-- Your instructions --
Pick out the lines below that contain the string "agent" and copy them all.

·····

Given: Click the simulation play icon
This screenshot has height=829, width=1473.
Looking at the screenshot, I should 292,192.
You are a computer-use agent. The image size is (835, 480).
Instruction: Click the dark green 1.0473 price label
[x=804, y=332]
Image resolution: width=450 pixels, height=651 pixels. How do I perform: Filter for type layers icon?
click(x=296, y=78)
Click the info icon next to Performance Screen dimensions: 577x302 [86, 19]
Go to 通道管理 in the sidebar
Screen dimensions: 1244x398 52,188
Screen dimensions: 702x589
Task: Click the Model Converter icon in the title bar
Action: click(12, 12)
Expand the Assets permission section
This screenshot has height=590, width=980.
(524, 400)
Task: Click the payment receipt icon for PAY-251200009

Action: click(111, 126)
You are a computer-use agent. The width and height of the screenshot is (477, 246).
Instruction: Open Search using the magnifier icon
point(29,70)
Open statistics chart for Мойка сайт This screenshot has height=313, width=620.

·····

-- Answer area --
You are a computer-use agent. The image size is (835, 480).
You are a computer-use agent. The width and height of the screenshot is (477, 246).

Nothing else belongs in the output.